Più che le promesse, costruite sulla sabbia, quello che sorprende nella narrazione politica è l’immagine di una società che è tutta da ricostruire, dove le istituzioni sono corrose dalla corruzione e dove il tratto costitutivo di ogni intervento deve essere quello del cambiamento. Salvo poi scoprire che la volontà maggiormente condivisa è quella gattopardiana di cambiare tutto per lasciare tutto come prima, ognuno con i propri privilegi nascosti e le piccole o grandi rendite di posizione.



In questa dialettica dove sembra costantemente prevalere la logica di chi guarda il mondo con gli occhiali scuri del pessimismo si levano tuttavia ogni tanto delle voci di chi vuol difendere essenzialmente due elementi: in primo luogo, l’osservazione della realtà come essa è e non come noi vorremmo che fosse, e in secondo luogo il tentativo di valorizzare quegli elementi che possono costituire fattori veri di coesione sociale e di progresso civile.

Una di queste voci è stata quella del Censis di Giuseppe De Rita, che da 51 anni nei propri rapporti annuali tenta di elaborare delle analisi dell’evoluzione della società italiana senza la retorica delle ideologie e la pressione del collateralismo politico. I primi 50 anni dei rapporti Censis sono stati raccolti in un volume, curato dallo stesso De Rita (“Dappertutto e rasoterra”, ed. Mondadori, pag, 850, euro 30). Ne esce una rilettura accattivante con un filo conduttore costituito dalla ricerca sul campo secondo le regole di una sociologia animata dalla volontà di conoscere più che dalla smania di giudicare.
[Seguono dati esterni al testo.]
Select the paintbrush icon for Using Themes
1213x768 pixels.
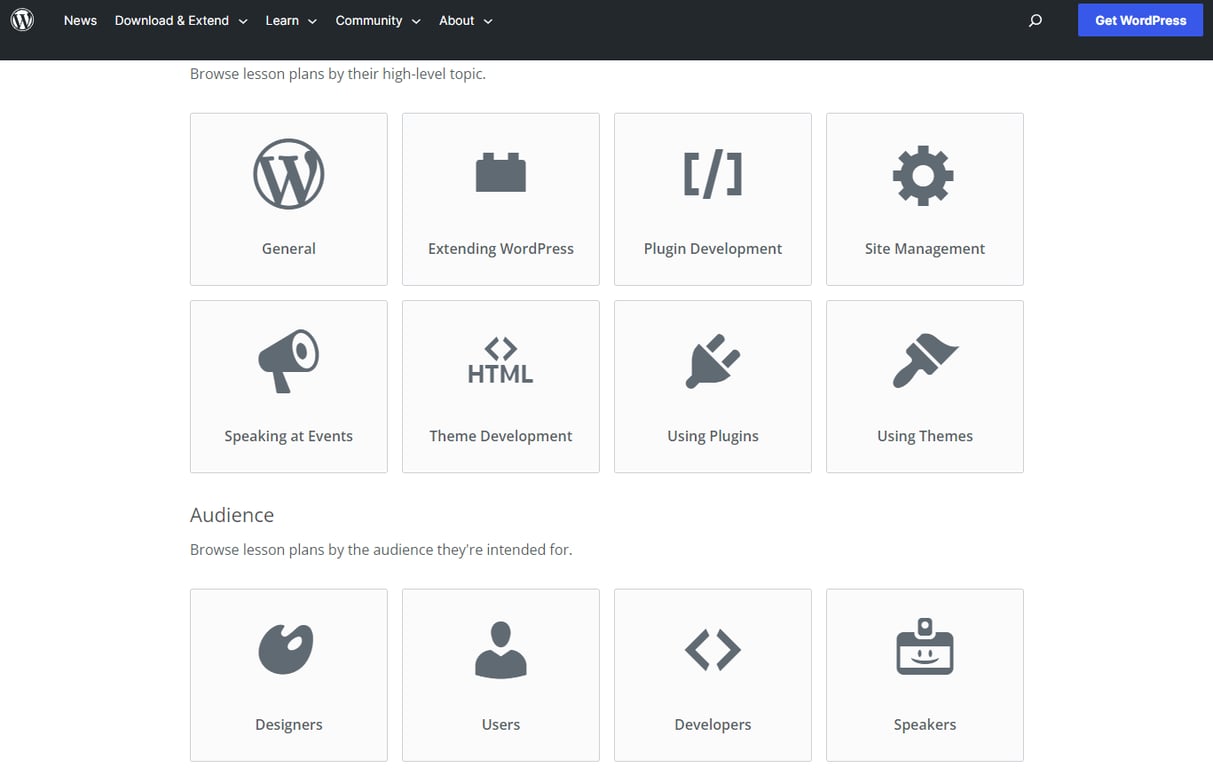tap(924, 359)
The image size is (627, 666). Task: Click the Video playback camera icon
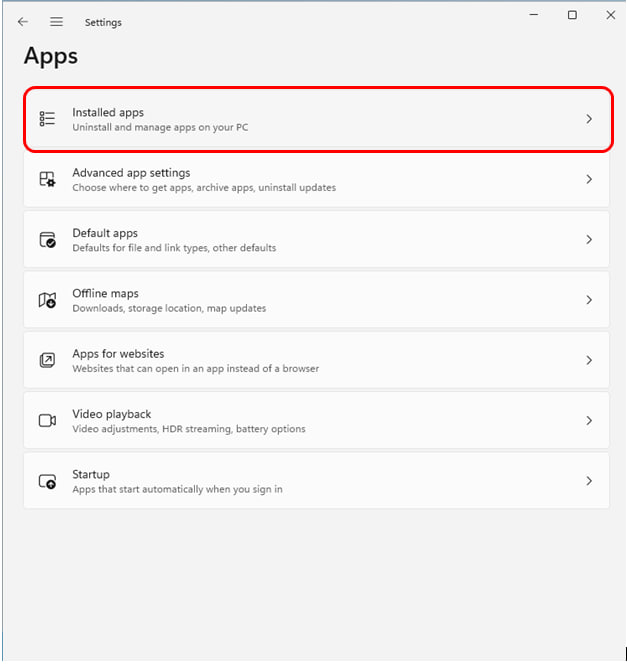pos(47,420)
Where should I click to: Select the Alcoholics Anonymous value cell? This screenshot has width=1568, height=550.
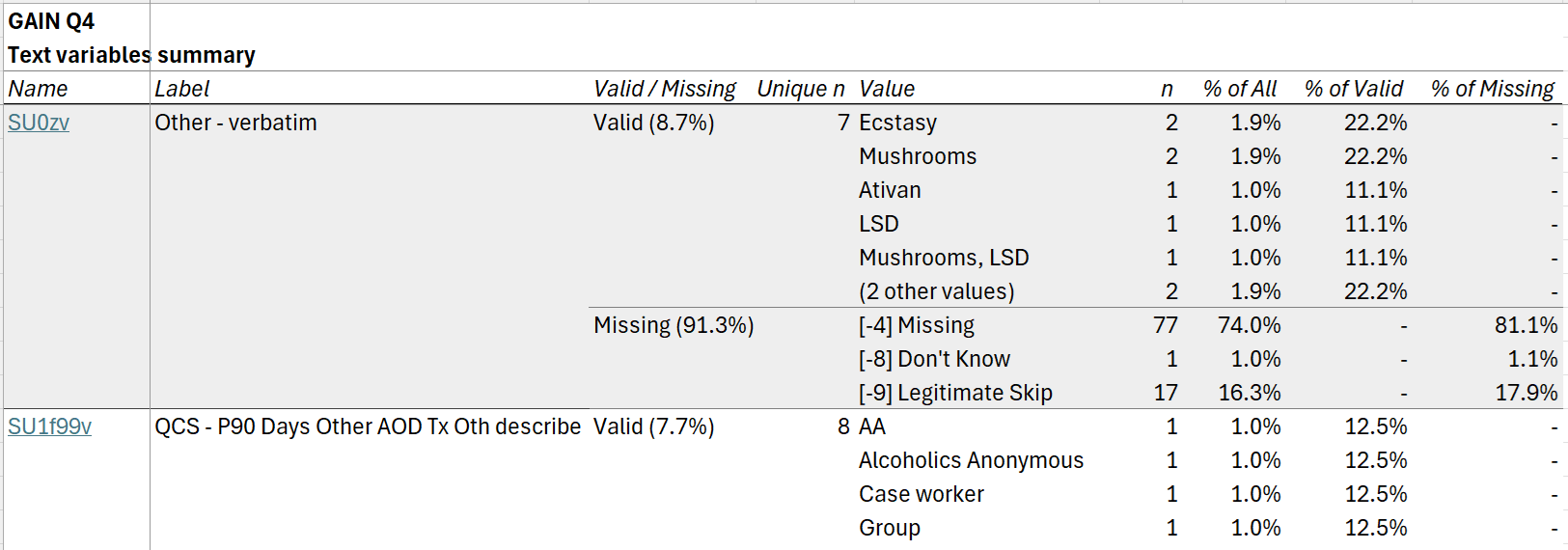pyautogui.click(x=971, y=460)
È l’Italia dalle mille potenzialità, dai localismi forti, dai soggetti che rischiano nonostante l’indifferenza e l’ostilità, ma è anche l’Italia delle divisioni, della frantumazione, dell’individualismo. Significative le parole con cui De Rita introduce le ultime relazioni annuali: “In questi anni – scrive il fondatore del Censis – diventa evidente come mai prima d’ora, il grande distacco tra potere politico e popolo. Il corpo sociale si sente rancorosamente vittima di un sistema di casta, il mondo politico si arrocca a parole sulla necessità di un rilancio dell’etica e della moralità pubblica, mentre le istituzioni non riescono più a “fare cerniera” tra dinamica politica e dinamica sociale. È proprio nel parallelo rintanamento chez soi di politica e società che cresce il populismo”. Eppure il Paese va avanti con “processi di sviluppo reale che confermano il primato della soggettività e del capitalismo molecolare”.
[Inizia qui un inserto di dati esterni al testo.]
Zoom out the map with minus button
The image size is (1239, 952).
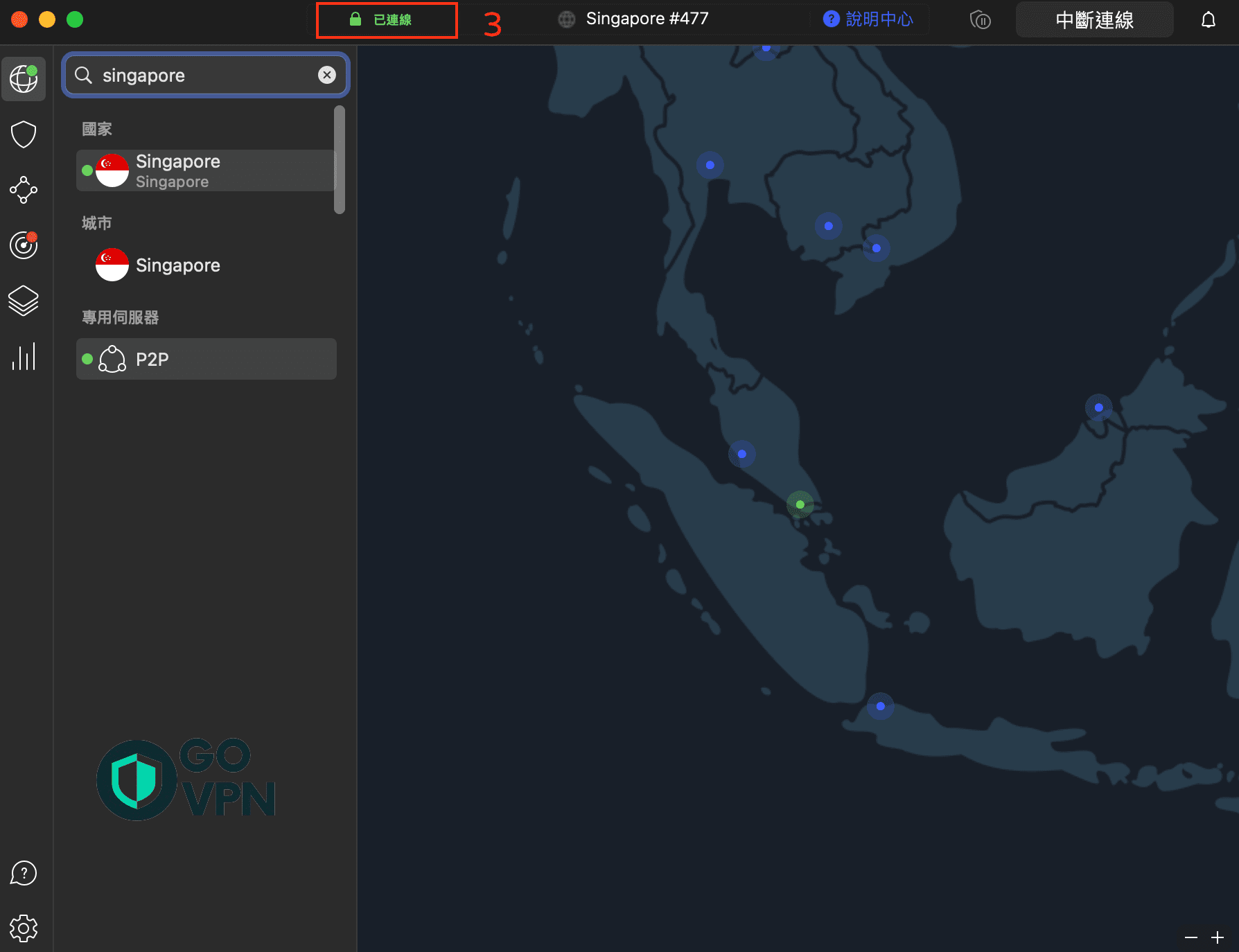pos(1191,937)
Quella italiana è infatti una società che continua a muoversi, a innovare, a far nascere nuove imprese magari sulle ceneri di quelle incapaci di stare al passo con i tempi. È un Paese in cui molti imprenditori hanno tirato i remi in barca cedendo all’estero aziende costruite dai padri o dai nonni, ma è anche un Paese che sa fare della creatività un valore aggiunto difficile da uguagliare. Ci sono molti elementi positivi, magari nascosti e silenziosi. C’è una passione per i valori della solidarietà che non può essere dimenticata. C’è un’identità collettiva che si può ritrovare. “Sempre che – osserva De Rita – riusciremo a liberarci dal malanimo del rancore e dal languore della nostalgia: cioè dai due sentimenti collettivi dominanti oggi tra gli italiani e negli ondeggiamenti politici attuali”.